QUESTIONS TO ANSWER>
[a] Decide whether each of statements (i), (ii) and (iii) agrees with the blog excerpt below. Answer yes or no for each, and quote the words of the excerpt that decide it. (i) The uncle stayed with his wife after their son was born. (ii) The uncle made cloth dolls for the writer's mother. (iii) The post titled "Closer than you think" is dated Wednesday, August 02, 2006.
[b] Proceed with the blog excerpt below, picking up right after its final sentence, "He was nasty."

[SOURCE EXTRACT — start]

The Ethiopians are starting to resent the terrorist-speziale treatment that they get at the hands of their own government in its effort to please the USA and keep itself in power. Resentment turns into hate, what with more fundamentalist muslim ideologies taking root in Ethiopia on one side and the dehumanising war on terror on the other, the EPRDF and thus the west are breeding more hate-blinded suicide-bombers. They aren’t stalling the spread on fundamentalist terror, they just opened another Kindergarten for it. And this is where I realise that our perceived poverty and economic worthlessness are dragging us back, by enslaving us to the warlords of terror on all sides and stripping us of any hope and dignity to do things our way for ourselves

Wednesday, August 02, 2006

Closer than you think

The recent blog-debate about homosexuality in Ethiopia was interesting and frightening in that it revealed the blinkered bias and prejudice about homosexuality like it's some deviation and disease. Today I found that it has been much closer to home than I realised when chatting to a cousin:

My uncle was not very popular in my world for various reasons, one being that he'd loose all male and adult aloofnes when it came to unruly kids, stooping to harmless pranks and trying to give tit for tat.

What was strange to us was that he used to spend so much time on his grooming, dyeieng his hair and fluffing it up for hours outside infront of a mirror. He used to have a minceing limpwristed walk that was impossible to keep up with in its leg-numbing slowness. He used to hand-make very realistic cloth dolls for my mother. He was married but after his misfit of a son was born they separated (nothing special for sure, but the wedding pictures show a cornered man). He used to bring over male friends, who would share his bed in a "brotherly" fashion. He wore a tiny braided ponytail that he'd stuff down his shirt collar when at home. He'd spend a lot of my mum's money. He drank a lot. He was nasty.

[SOURCE EXTRACT — finish]
[COLLECTED MATERIAL — start]

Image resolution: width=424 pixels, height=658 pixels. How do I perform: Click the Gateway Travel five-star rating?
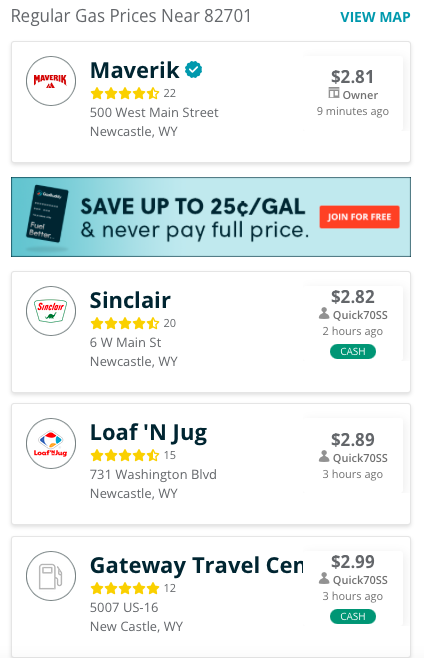pyautogui.click(x=125, y=588)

[COLLECTED MATERIAL — finish]

ANSWERS FOR THE TASKS>
[a]
(i) No: "He was married but after his misfit of a son was born they separated"
(ii) Yes: "He used to hand-make very realistic cloth dolls for my mother."
(iii) Yes: "Wednesday, August 02, 2006"

[b]
The nastiness, drinking and bitchiness to children (especially his nieces) are not steroetypical traits of gay men, but I reckon they are the result of the oppression and prejudice that cause the frustrations to come out in a nasty way. So not just for the sake of humanity and a more tolerant society should homosexuality be accepted as something that is part of human nature. Let's accept it for the sake of healthier families and happier men, for those thwarted and oppressed inevitably find someone else to torment, in most cases children. To those who say it's against God's will and design, if anything exists in the world it is by his design.

Thing is I just guessed only a few years ago that he might have been gay. I never had confirmation, the whole family was blind to it -despite the extended grooming etc (though stereotypes mean little on their own) and I didn't run it past my mother as she would have had a fit- after all he made dolls with his hands to keep her entertained.

Tonight my cousin and I almost simultaneously said "Did you know he was gay...?" Only to stop and gawk at each other, as no-one had ever mentioned it. And it will stay like that since it will not be seen as something that he just was among other things, like he was light-skinned or liked to wear a "shirrit", it would look like I was acting out a final piece of revenge against an uncle who bullied me by "tarnishing" his name with homosexuality. I think if I said he was a child molester, rapist or red-terror torturer people would accept it more since those are more "manly and heterosexual" things to do, but loving other men? Never.